(Records contained in a dataset)
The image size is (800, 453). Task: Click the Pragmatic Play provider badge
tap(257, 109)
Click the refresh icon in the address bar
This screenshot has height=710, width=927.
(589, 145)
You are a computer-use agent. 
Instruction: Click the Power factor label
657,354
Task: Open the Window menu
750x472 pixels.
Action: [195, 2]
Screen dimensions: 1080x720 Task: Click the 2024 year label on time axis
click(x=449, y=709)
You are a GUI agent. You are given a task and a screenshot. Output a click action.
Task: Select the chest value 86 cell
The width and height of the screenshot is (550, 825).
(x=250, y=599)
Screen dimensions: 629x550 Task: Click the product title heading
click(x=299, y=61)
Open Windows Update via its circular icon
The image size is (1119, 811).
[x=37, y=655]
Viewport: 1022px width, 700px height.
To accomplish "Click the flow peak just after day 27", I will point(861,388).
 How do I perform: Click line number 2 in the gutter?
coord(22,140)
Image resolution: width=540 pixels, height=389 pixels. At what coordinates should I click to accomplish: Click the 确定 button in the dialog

Task item:
Each entry in the data should be restated exactly as it was written.

Solution:
The image size is (800, 453). Task: Click the Pragmatic Play provider badge
tap(257, 109)
Click the refresh icon in the address bar
This screenshot has height=710, width=927.
(589, 145)
You are a computer-use agent. 
Instruction: Click the Power factor label
657,354
Task: Open the Window menu
750x472 pixels.
Action: [195, 2]
Screen dimensions: 1080x720 Task: Click the 2024 year label on time axis
click(x=449, y=709)
You are a GUI agent. You are given a task and a screenshot. Output a click action.
Task: Select the chest value 86 cell
The width and height of the screenshot is (550, 825).
(x=250, y=599)
Screen dimensions: 629x550 Task: Click the product title heading
click(x=299, y=61)
Open Windows Update via its circular icon
The image size is (1119, 811).
[x=37, y=655]
Viewport: 1022px width, 700px height.
To accomplish "Click the flow peak just after day 27", I will point(861,388).
 How do I perform: Click line number 2 in the gutter?
coord(22,140)
Image resolution: width=540 pixels, height=389 pixels. At what coordinates should I click to accomplish: Click the 确定 button in the dialog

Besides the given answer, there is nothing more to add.